Please reproduce the data in full, exactly as it stands.

──────── The data

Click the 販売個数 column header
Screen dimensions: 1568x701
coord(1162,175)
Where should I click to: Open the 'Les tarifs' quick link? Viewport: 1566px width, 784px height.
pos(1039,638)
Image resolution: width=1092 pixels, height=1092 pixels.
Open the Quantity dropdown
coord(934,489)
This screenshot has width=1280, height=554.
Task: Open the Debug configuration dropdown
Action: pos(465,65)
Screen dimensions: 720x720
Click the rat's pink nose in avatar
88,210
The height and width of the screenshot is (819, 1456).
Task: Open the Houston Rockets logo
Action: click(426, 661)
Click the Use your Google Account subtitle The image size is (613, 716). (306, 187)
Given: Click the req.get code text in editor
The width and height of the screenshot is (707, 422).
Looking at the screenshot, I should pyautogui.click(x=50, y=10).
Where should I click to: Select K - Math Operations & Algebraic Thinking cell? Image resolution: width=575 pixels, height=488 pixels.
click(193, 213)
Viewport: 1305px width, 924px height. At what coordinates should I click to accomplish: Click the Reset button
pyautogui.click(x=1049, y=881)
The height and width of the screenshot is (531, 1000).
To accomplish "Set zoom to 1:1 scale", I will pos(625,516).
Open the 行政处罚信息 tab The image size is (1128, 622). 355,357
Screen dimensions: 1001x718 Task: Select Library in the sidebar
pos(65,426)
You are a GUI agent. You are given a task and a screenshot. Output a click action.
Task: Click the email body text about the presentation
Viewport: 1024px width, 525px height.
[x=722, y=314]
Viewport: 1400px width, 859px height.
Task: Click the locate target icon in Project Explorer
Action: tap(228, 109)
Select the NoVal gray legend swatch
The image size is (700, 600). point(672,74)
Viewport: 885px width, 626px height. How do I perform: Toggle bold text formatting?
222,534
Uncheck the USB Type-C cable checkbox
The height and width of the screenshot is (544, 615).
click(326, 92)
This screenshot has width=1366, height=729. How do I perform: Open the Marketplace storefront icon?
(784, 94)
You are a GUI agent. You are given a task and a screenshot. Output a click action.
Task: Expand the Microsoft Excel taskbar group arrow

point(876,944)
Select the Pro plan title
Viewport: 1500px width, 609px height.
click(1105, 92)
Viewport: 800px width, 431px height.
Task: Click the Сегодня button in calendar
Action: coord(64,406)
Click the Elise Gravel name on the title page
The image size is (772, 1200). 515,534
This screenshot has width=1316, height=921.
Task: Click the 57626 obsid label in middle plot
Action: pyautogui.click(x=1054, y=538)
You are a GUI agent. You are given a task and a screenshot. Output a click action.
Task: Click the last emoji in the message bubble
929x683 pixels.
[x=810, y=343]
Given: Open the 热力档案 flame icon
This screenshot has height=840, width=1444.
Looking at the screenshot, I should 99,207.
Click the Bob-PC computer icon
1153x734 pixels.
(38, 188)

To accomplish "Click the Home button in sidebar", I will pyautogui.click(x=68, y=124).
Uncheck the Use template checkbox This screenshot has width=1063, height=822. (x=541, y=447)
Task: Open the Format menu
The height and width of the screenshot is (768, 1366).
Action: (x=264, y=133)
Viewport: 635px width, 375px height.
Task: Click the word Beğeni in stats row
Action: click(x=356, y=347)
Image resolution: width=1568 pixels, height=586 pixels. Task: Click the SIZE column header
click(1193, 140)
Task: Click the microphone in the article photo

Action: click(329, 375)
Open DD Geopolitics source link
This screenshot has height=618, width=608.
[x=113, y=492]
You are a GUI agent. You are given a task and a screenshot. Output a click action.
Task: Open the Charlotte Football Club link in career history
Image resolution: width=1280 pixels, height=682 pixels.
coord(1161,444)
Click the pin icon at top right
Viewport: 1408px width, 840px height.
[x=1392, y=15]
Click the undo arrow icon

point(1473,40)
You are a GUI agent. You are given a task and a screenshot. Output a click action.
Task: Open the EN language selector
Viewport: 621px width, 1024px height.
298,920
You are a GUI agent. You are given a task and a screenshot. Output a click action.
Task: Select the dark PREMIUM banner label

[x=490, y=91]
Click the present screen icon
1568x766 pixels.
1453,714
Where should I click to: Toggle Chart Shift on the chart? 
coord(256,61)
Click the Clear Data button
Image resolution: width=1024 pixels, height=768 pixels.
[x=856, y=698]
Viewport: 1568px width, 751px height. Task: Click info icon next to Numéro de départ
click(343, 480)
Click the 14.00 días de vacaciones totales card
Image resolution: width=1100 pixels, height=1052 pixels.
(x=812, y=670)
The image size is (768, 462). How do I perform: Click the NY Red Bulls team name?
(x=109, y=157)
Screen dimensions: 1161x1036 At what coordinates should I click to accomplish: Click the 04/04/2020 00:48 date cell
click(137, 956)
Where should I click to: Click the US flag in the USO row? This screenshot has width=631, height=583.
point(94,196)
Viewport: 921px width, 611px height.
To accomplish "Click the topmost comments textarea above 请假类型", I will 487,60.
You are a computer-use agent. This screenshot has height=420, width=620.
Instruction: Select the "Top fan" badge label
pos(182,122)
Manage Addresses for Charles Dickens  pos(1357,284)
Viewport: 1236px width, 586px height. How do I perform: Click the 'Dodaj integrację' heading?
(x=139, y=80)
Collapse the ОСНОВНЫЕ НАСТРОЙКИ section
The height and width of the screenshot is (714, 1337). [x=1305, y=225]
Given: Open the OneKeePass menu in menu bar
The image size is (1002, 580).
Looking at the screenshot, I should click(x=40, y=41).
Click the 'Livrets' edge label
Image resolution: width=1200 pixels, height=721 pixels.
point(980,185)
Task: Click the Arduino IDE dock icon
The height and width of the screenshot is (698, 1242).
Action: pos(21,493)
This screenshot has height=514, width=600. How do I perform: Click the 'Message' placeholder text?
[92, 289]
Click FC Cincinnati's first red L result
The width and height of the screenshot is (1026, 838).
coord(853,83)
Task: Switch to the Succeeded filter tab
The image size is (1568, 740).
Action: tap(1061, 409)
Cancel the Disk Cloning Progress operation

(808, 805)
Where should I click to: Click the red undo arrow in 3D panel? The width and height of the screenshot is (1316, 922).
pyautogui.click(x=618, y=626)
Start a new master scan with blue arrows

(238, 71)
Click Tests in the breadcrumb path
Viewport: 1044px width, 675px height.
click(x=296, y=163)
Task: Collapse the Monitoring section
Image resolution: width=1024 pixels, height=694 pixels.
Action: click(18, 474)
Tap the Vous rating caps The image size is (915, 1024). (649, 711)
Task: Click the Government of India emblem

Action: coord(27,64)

────────────────

__Exercise result__.
Click the 販売個数 column header
Screen dimensions: 1568x701
coord(1162,175)
Where should I click to: Open the 'Les tarifs' quick link? Viewport: 1566px width, 784px height.
pos(1039,638)
Image resolution: width=1092 pixels, height=1092 pixels.
Open the Quantity dropdown
coord(934,489)
This screenshot has width=1280, height=554.
Task: Open the Debug configuration dropdown
Action: pos(465,65)
Screen dimensions: 720x720
Click the rat's pink nose in avatar
88,210
The height and width of the screenshot is (819, 1456).
Task: Open the Houston Rockets logo
Action: click(426, 661)
Click the Use your Google Account subtitle The image size is (613, 716). (306, 187)
Given: Click the req.get code text in editor
The width and height of the screenshot is (707, 422).
Looking at the screenshot, I should pyautogui.click(x=50, y=10).
Where should I click to: Select K - Math Operations & Algebraic Thinking cell? Image resolution: width=575 pixels, height=488 pixels.
click(193, 213)
Viewport: 1305px width, 924px height. At what coordinates should I click to accomplish: Click the Reset button
pyautogui.click(x=1049, y=881)
The height and width of the screenshot is (531, 1000).
To accomplish "Set zoom to 1:1 scale", I will pos(625,516).
Open the 行政处罚信息 tab The image size is (1128, 622). 355,357
Screen dimensions: 1001x718 Task: Select Library in the sidebar
pos(65,426)
You are a GUI agent. You are given a task and a screenshot. Output a click action.
Task: Click the email body text about the presentation
Viewport: 1024px width, 525px height.
[x=722, y=314]
Viewport: 1400px width, 859px height.
Task: Click the locate target icon in Project Explorer
Action: tap(228, 109)
Select the NoVal gray legend swatch
The image size is (700, 600). point(672,74)
Viewport: 885px width, 626px height. How do I perform: Toggle bold text formatting?
222,534
Uncheck the USB Type-C cable checkbox
The height and width of the screenshot is (544, 615).
click(326, 92)
This screenshot has width=1366, height=729. How do I perform: Open the Marketplace storefront icon?
(784, 94)
You are a GUI agent. You are given a task and a screenshot. Output a click action.
Task: Expand the Microsoft Excel taskbar group arrow

point(876,944)
Select the Pro plan title
Viewport: 1500px width, 609px height.
click(1105, 92)
Viewport: 800px width, 431px height.
Task: Click the Сегодня button in calendar
Action: coord(64,406)
Click the Elise Gravel name on the title page
The image size is (772, 1200). 515,534
This screenshot has width=1316, height=921.
Task: Click the 57626 obsid label in middle plot
Action: pyautogui.click(x=1054, y=538)
You are a GUI agent. You are given a task and a screenshot. Output a click action.
Task: Click the last emoji in the message bubble
929x683 pixels.
[x=810, y=343]
Given: Open the 热力档案 flame icon
This screenshot has height=840, width=1444.
Looking at the screenshot, I should 99,207.
Click the Bob-PC computer icon
1153x734 pixels.
(38, 188)

To accomplish "Click the Home button in sidebar", I will pyautogui.click(x=68, y=124).
Uncheck the Use template checkbox This screenshot has width=1063, height=822. (x=541, y=447)
Task: Open the Format menu
The height and width of the screenshot is (768, 1366).
Action: (x=264, y=133)
Viewport: 635px width, 375px height.
Task: Click the word Beğeni in stats row
Action: click(x=356, y=347)
Image resolution: width=1568 pixels, height=586 pixels. Task: Click the SIZE column header
click(1193, 140)
Task: Click the microphone in the article photo

Action: click(329, 375)
Open DD Geopolitics source link
This screenshot has height=618, width=608.
[x=113, y=492]
You are a GUI agent. You are given a task and a screenshot. Output a click action.
Task: Open the Charlotte Football Club link in career history
Image resolution: width=1280 pixels, height=682 pixels.
coord(1161,444)
Click the pin icon at top right
Viewport: 1408px width, 840px height.
[x=1392, y=15]
Click the undo arrow icon

point(1473,40)
You are a GUI agent. You are given a task and a screenshot. Output a click action.
Task: Open the EN language selector
Viewport: 621px width, 1024px height.
298,920
You are a GUI agent. You are given a task and a screenshot. Output a click action.
Task: Select the dark PREMIUM banner label

[x=490, y=91]
Click the present screen icon
1568x766 pixels.
1453,714
Where should I click to: Toggle Chart Shift on the chart? 
coord(256,61)
Click the Clear Data button
Image resolution: width=1024 pixels, height=768 pixels.
[x=856, y=698]
Viewport: 1568px width, 751px height. Task: Click info icon next to Numéro de départ
click(343, 480)
Click the 14.00 días de vacaciones totales card
Image resolution: width=1100 pixels, height=1052 pixels.
(x=812, y=670)
The image size is (768, 462). How do I perform: Click the NY Red Bulls team name?
(x=109, y=157)
Screen dimensions: 1161x1036 At what coordinates should I click to accomplish: Click the 04/04/2020 00:48 date cell
click(137, 956)
Where should I click to: Click the US flag in the USO row? This screenshot has width=631, height=583.
point(94,196)
Viewport: 921px width, 611px height.
To accomplish "Click the topmost comments textarea above 请假类型", I will 487,60.
You are a computer-use agent. This screenshot has height=420, width=620.
Instruction: Select the "Top fan" badge label
pos(182,122)
Manage Addresses for Charles Dickens  pos(1357,284)
Viewport: 1236px width, 586px height. How do I perform: Click the 'Dodaj integrację' heading?
(x=139, y=80)
Collapse the ОСНОВНЫЕ НАСТРОЙКИ section
The height and width of the screenshot is (714, 1337). [x=1305, y=225]
Given: Open the OneKeePass menu in menu bar
The image size is (1002, 580).
Looking at the screenshot, I should click(x=40, y=41).
Click the 'Livrets' edge label
Image resolution: width=1200 pixels, height=721 pixels.
point(980,185)
Task: Click the Arduino IDE dock icon
The height and width of the screenshot is (698, 1242).
Action: pos(21,493)
This screenshot has height=514, width=600. How do I perform: Click the 'Message' placeholder text?
[92, 289]
Click FC Cincinnati's first red L result
The width and height of the screenshot is (1026, 838).
coord(853,83)
Task: Switch to the Succeeded filter tab
The image size is (1568, 740).
Action: tap(1061, 409)
Cancel the Disk Cloning Progress operation

(808, 805)
Where should I click to: Click the red undo arrow in 3D panel? The width and height of the screenshot is (1316, 922).
pyautogui.click(x=618, y=626)
Start a new master scan with blue arrows

(238, 71)
Click Tests in the breadcrumb path
Viewport: 1044px width, 675px height.
click(x=296, y=163)
Task: Collapse the Monitoring section
Image resolution: width=1024 pixels, height=694 pixels.
Action: click(18, 474)
Tap the Vous rating caps The image size is (915, 1024). (649, 711)
Task: Click the Government of India emblem

Action: coord(27,64)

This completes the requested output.